● **EXERCISE REQUIREMENTS**
Reproduce the rows starting at the line containing "Where should I click to: Click the Python" and ending at the line containing "will (x=264, y=540).", requests included, adding 4 to every coordinate value in the answers.

● **ENTRIES PROVIDED**
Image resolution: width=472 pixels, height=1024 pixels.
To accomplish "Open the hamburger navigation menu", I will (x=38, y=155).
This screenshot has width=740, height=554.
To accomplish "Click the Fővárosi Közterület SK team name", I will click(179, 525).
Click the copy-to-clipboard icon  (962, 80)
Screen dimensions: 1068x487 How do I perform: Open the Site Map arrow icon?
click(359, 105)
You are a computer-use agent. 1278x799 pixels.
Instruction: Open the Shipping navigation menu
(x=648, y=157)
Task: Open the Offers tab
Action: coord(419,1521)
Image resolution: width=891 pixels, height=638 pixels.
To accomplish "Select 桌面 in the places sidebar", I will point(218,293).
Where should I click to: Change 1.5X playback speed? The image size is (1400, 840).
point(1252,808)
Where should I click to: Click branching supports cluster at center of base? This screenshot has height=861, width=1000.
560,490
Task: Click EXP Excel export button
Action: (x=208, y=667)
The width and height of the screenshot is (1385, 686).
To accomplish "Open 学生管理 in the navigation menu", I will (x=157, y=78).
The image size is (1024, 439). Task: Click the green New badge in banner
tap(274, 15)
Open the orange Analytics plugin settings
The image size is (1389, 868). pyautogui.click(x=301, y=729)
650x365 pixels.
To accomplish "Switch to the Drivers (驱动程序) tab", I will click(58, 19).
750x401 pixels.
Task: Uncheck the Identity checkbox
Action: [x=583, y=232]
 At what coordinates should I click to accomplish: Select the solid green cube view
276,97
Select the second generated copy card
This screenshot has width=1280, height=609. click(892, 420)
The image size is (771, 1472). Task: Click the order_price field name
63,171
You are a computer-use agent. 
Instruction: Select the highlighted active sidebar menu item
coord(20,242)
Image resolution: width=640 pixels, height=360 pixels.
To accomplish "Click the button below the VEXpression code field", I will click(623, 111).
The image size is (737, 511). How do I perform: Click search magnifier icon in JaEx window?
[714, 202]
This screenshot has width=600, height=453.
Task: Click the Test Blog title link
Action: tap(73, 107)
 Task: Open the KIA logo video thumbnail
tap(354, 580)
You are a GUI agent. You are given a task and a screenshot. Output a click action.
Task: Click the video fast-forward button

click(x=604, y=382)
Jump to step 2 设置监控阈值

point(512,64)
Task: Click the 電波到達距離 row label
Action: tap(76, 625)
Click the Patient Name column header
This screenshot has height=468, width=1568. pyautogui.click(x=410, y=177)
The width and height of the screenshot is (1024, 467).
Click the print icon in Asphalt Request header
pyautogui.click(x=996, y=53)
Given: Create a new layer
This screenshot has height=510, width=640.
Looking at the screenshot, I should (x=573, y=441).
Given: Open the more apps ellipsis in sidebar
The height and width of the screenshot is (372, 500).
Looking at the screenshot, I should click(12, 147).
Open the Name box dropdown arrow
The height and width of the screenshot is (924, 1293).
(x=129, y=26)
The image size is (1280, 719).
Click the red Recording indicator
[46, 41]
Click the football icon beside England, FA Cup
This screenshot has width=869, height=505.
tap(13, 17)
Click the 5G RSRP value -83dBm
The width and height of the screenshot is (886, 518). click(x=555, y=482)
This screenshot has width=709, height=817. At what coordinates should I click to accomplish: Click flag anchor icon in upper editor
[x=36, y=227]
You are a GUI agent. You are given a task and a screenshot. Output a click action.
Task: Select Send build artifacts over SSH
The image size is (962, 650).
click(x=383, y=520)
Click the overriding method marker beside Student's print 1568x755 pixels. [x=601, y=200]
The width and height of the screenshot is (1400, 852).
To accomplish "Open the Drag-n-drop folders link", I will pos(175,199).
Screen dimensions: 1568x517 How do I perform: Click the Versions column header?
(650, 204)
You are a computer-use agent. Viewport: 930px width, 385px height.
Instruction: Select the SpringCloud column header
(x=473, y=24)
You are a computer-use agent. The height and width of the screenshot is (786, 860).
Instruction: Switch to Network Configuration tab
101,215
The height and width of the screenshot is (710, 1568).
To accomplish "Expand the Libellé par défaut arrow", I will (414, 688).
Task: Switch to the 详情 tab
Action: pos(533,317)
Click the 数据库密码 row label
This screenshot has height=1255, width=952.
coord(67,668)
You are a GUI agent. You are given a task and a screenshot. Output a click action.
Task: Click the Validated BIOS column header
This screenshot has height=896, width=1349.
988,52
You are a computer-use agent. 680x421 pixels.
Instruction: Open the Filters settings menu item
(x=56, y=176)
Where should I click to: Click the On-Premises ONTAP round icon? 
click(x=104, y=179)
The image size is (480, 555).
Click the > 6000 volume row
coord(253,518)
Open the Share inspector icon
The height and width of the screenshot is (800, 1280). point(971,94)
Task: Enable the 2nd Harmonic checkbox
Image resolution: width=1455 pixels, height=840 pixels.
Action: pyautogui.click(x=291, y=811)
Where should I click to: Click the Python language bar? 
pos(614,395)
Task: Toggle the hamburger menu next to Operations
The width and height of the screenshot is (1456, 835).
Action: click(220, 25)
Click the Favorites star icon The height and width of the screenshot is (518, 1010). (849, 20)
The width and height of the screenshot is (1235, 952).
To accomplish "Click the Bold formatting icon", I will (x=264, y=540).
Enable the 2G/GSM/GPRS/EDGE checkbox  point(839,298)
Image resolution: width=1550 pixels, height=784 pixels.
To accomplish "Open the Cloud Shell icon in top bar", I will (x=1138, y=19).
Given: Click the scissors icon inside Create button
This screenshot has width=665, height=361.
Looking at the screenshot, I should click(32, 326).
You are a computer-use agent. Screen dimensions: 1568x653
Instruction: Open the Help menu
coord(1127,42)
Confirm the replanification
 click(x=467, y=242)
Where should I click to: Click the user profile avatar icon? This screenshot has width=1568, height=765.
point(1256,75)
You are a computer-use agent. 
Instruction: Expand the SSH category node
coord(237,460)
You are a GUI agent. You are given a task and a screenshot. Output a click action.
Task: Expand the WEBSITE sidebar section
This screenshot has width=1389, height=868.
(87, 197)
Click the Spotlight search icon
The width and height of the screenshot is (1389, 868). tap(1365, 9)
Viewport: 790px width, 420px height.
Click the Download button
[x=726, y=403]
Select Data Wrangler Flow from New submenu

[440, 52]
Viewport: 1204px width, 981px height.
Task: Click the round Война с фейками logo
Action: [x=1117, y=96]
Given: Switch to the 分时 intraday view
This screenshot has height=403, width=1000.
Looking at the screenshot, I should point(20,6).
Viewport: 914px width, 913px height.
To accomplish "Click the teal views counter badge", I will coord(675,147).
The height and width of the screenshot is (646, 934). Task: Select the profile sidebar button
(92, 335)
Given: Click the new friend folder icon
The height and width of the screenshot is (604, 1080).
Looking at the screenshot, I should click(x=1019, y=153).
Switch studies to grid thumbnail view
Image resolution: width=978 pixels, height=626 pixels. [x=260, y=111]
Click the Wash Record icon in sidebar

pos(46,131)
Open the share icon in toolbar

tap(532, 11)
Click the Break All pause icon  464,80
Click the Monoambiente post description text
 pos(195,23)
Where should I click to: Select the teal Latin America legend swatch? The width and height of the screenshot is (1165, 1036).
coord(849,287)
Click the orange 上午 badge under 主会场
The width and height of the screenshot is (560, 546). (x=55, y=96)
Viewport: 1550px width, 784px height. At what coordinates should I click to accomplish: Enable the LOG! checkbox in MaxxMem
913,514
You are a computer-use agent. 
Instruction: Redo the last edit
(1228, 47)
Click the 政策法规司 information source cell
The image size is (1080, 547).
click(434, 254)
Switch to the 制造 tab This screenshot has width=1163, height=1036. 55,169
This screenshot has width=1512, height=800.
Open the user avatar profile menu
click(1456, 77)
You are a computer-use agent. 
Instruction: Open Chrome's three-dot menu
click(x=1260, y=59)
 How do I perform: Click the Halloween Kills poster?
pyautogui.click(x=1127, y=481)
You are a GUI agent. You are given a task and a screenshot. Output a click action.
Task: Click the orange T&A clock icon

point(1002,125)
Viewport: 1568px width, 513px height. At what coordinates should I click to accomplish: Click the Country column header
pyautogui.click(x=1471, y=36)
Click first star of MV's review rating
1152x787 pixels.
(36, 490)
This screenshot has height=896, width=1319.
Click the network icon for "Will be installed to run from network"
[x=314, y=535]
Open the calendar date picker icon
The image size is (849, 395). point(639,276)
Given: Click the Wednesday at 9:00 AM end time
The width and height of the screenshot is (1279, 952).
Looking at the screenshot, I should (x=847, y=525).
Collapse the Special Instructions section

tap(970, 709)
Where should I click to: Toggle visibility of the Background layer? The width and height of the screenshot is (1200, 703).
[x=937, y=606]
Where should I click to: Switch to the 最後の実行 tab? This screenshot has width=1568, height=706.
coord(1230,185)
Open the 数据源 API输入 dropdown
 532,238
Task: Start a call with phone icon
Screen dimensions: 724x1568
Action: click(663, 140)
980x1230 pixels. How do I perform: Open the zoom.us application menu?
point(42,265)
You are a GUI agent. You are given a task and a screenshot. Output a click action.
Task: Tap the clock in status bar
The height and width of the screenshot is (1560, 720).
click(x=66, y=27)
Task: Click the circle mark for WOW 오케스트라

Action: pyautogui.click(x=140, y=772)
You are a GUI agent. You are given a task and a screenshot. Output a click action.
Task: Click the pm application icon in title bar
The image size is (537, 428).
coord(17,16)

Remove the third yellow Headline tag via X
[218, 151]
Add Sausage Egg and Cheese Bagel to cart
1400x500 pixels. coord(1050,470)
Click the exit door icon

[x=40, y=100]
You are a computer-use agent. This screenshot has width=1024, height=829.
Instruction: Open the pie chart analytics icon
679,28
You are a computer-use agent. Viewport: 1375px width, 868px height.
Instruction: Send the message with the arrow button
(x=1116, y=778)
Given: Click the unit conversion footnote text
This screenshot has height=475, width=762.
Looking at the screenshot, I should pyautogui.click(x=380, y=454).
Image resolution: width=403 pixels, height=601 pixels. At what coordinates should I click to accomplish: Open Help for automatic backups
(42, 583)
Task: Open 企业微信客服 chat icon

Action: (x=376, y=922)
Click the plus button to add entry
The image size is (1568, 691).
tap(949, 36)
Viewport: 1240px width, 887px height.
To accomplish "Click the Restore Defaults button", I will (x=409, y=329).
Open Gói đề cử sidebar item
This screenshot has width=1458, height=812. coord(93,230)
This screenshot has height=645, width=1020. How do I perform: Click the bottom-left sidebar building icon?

● **FINISHED EXERCISE**
Where should I click to: Click the Python language bar? 
pos(618,399)
Task: Toggle the hamburger menu next to Operations
The width and height of the screenshot is (1456, 835).
Action: click(224, 29)
Click the Favorites star icon The height and width of the screenshot is (518, 1010). (853, 24)
The width and height of the screenshot is (1235, 952).
To accomplish "Click the Bold formatting icon", I will (x=268, y=544).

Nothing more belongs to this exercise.